There has to be a moment in time when the idea at the core of a book first crackles into life. In this case the catalyst was a phrase in ‘This Common Inheritance’, the seminal White Paper published in 1990, during Chris Patten’s time as Secretary of State for the Environment. This marked a turning point at the end of a decade during which the government had ignored the basis of much land-use and transport planning policy developed since the mid-1960s. The phrase followed a discussion of the proposed use of planning to guide development into locations which would reduce the need for transport and/or permit use of public transport, as an alternative to the motor car:
However, not enough is known about the relationship between choice of housing and employment location and transport mode to allow the Government to offer authoritative advice at this stage (Secretary of State for the Environment et al. 1990, 87).

[Item-finding entries]
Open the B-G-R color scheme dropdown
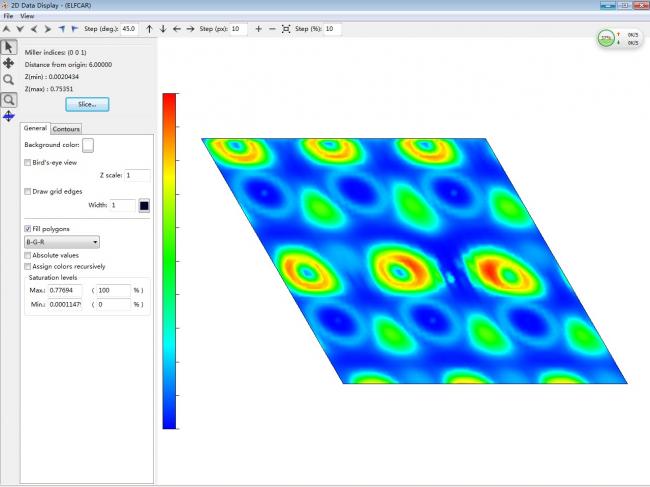Screen dimensions: 650x487 pyautogui.click(x=62, y=242)
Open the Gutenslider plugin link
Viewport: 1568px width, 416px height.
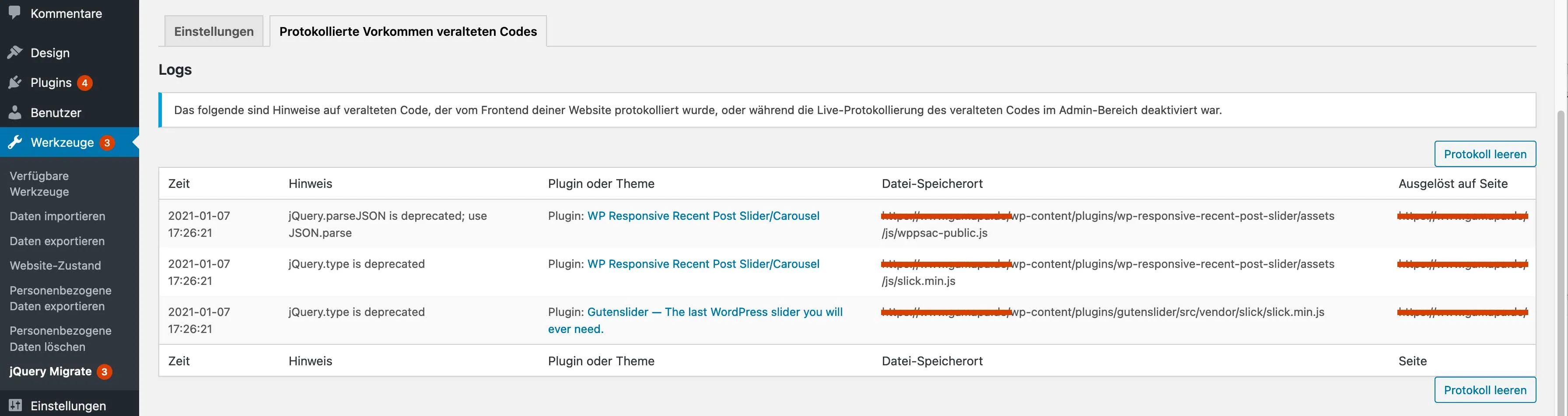click(695, 320)
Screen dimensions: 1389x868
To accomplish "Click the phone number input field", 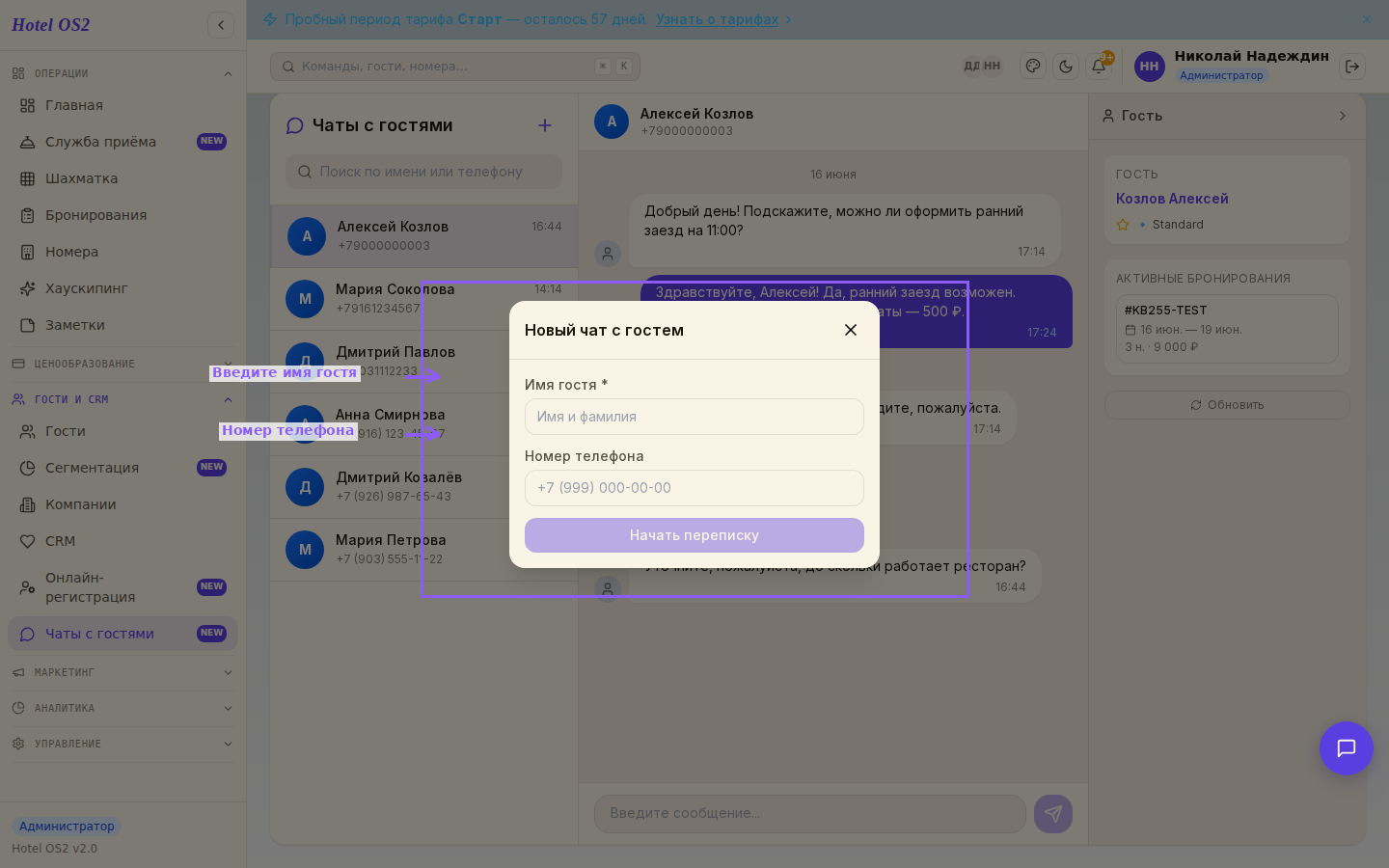I will [x=694, y=488].
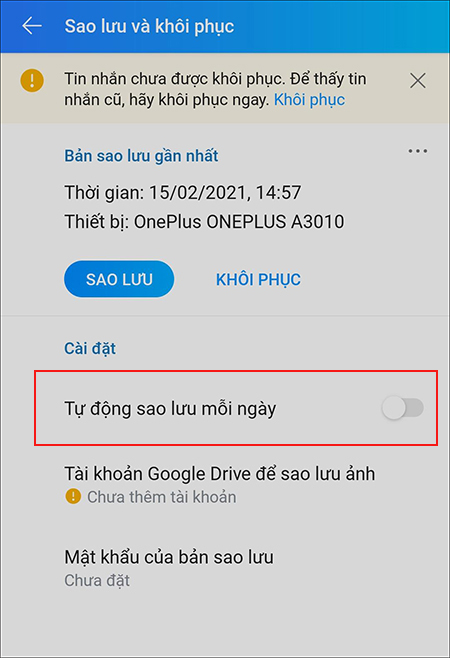Enable the daily auto backup switch
Viewport: 450px width, 658px height.
[402, 407]
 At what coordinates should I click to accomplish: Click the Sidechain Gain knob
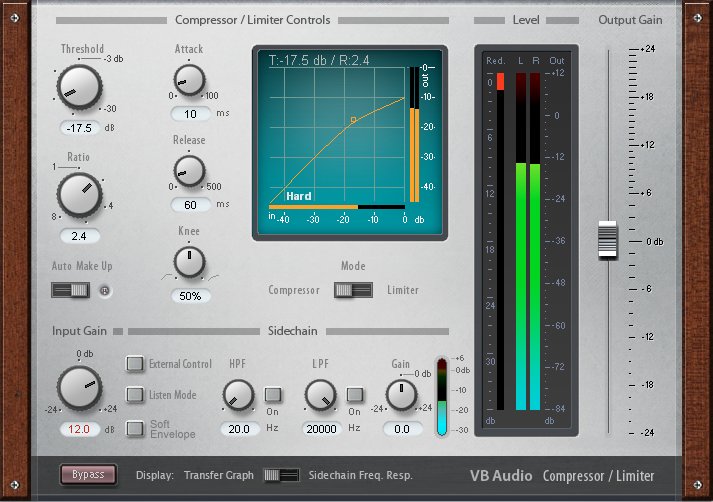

▶ _PARTS OF THE EXERCISE_
**a)** Return the planning passage word for word, in full.
**b)** Rewrite everything from the start of the item-finding entries down to the line containing "click(695, 320)" as a two-column CSV with the columns "instruction" and "reply", one row for each entry. Put each value in a single quoted field, replace line breaks with spaces, and leave the pictures out.

▶ _ANSWER LIST_
**a)**
There has to be a moment in time when the idea at the core of a book first crackles into life. In this case the catalyst was a phrase in ‘This Common Inheritance’, the seminal White Paper published in 1990, during Chris Patten’s time as Secretary of State for the Environment. This marked a turning point at the end of a decade during which the government had ignored the basis of much land-use and transport planning policy developed since the mid-1960s. The phrase followed a discussion of the proposed use of planning to guide development into locations which would reduce the need for transport and/or permit use of public transport, as an alternative to the motor car:
However, not enough is known about the relationship between choice of housing and employment location and transport mode to allow the Government to offer authoritative advice at this stage (Secretary of State for the Environment et al. 1990, 87).

**b)**
instruction,reply
"Open the B-G-R color scheme dropdown","Screen dimensions: 650x487 pyautogui.click(x=62, y=242)"
"Open the Gutenslider plugin link Viewport: 1568px width, 416px height.","click(695, 320)"